== Text segment ==

Delta Lake Maintenance Cheatsheet

Practical SQL and PySpark snippets for healthy Delta tables: safe DDL, schema evolution, housekeeping, time travel, CDF, monitoring, cleanup, and admin-lite ops.

Bookmark this for future reference

If you want, leave your email so I can notify you about new learning materials for Databricks (Playbooks, Cheatsheets, Hands-on Labs and more!)

1) Create/Register Tables Safely

Managed table (Unity Catalog recommended)

CREATE TABLE IF NOT EXISTS my_catalog.my_schema.sales (
    id BIGINT GENERATED ALWAYS AS IDENTITY,
    ts TIMESTAMP,
    country STRING,
    amount DOUBLE,
    -- Useful derived column for pruning
    dt DATE GENERATED ALWAYS AS (CAST(ts AS DATE))
) USING DELTA
TBLPROPERTIES (
    delta.minReaderVersion = '2',
    delta.minWriterVersion = '7',
    -- Enables safe column renames/drops with name-based column mapping
    delta.columnMapping.mode = 'name',
    -- Retention and housekeeping (see §3)

== Listing ==
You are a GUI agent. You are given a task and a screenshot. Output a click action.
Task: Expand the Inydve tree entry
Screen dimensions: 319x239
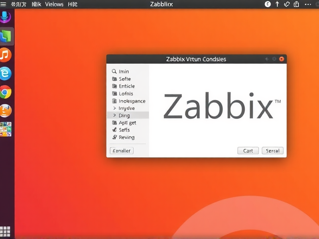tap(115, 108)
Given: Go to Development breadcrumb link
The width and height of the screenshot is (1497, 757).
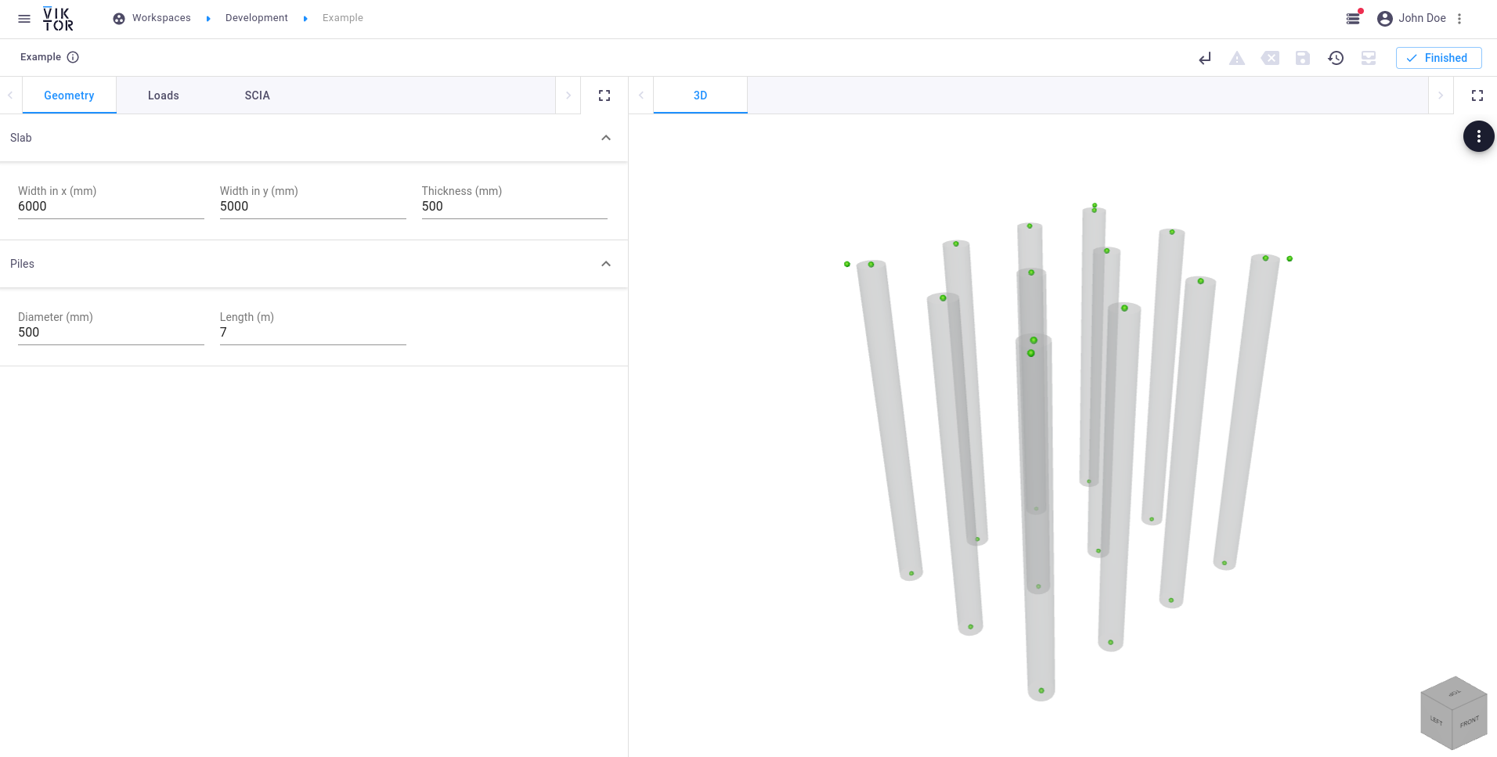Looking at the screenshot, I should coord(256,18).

== Written request A ==
According to the Delta Lake cheatsheet, what does setting delta.columnMapping.mode to 'name' enable?
== Written request B ==
Transcribe the Delta Lake cheatsheet verbatim, starting at "Managed table (Unity" and ending at "(CAST(ts AS DATE))".
Rely solely on the Delta Lake cheatsheet when responding.

== Expected output A ==
It enables safe column renames and drops with name-based column mapping.

== Expected output B ==
Managed table (Unity Catalog recommended)

CREATE TABLE IF NOT EXISTS my_catalog.my_schema.sales (
    id BIGINT GENERATED ALWAYS AS IDENTITY,
    ts TIMESTAMP,
    country STRING,
    amount DOUBLE,
    -- Useful derived column for pruning
    dt DATE GENERATED ALWAYS AS (CAST(ts AS DATE))